TRECHO FORNECIDO.
============

Deu pra sentir o drama?
Fechado o parêntesis, retomemos o fio da história.
Naquela época, a sondagem era uma das principais atividades do projeto e como tínhamos inúmeras anomalias para serem checadas, operávamos em turnos ininterruptos de 24 horas. Por isso, havia muitos sondadores no acampamento, para o revezamento nas frentes de perfuração. A turma da noite acordava na hora do almoço e passava a tarde descansando no acampamento. Nesse dia, um sondador de Poços de Caldas, quando soube do meu caso, foi ter comigo no meu barraco.
Muito humilde e educado, pediu desculpas por incomodar meu repouso, mas disse que não poderia se furtar a me recomendar um tratamento para hemorróidas, infalível, que se usa muito na sua terra e que, inclusive, já teria curado muitas pessoas suas conhecidas. O remédio seria simplesmente tiro e queda. Eu, esperançoso, me animei para ouvir logo aquela receita mágica e ele assim resumiu:
- Doutor, sabe aquelas bananeiras que têm ali na beira do “córgo” da casa do Cunha? Pois é... Eu passo a mão num facão bem amolado e nós vamos lá. Pego o tronco mais grosso que tiver, e toro ele de uma facãozada só, bem no talo, lá em baixo. Fica assim uma superfície bem lisinha, feito um banquinho de tora de “árve”. O Senhor tá me entendendo?
Eu tava entendendo sim e começando a imaginar que essa história não ia terminar bem. Mas, deixemos que ele prossiga.
- Então Doutor. Ali naquela superfície onde o facão torou, vai brotar um sumuzinho escuro, uma aguinha meio viscosa danada de medicinal, o Senhor sabia?
Não. Não sabia. Nunca ouvi falar dessa aguinha. Seria pra beber!?
- Aí Doutor, quando acumular bastante líquido e formar aquela pasta escura na superfície do talo cortado, o senhor senta em cima dele e esfrega as partes inflamadas no líquido e deixa encharcar bem. Pronto. É mesmo que tirar com a mão! Adeus hemorróidas!

============

DADOS FORNECIDOS.
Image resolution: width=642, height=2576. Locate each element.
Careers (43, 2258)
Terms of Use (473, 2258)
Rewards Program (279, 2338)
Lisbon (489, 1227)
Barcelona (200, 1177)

============

INSTRUÇÕES DO EXERCÍCIO.
• 1. De acordo com o trecho fornecido, de que cidade era o sondador que foi até o barraco de quem narra a história?
• 2. Reproduza o trecho fornecido, desde "Não. Não sabia." até "mão! Adeus hemorróidas!", incluindo estas últimas palavras.

EXERCÍCIO RESOLVIDO.
• 1. De Poços de Caldas.

• 2.
Não. Não sabia. Nunca ouvi falar dessa aguinha. Seria pra beber!?
- Aí Doutor, quando acumular bastante líquido e formar aquela pasta escura na superfície do talo cortado, o senhor senta em cima dele e esfrega as partes inflamadas no líquido e deixa encharcar bem. Pronto. É mesmo que tirar com a mão! Adeus hemorróidas!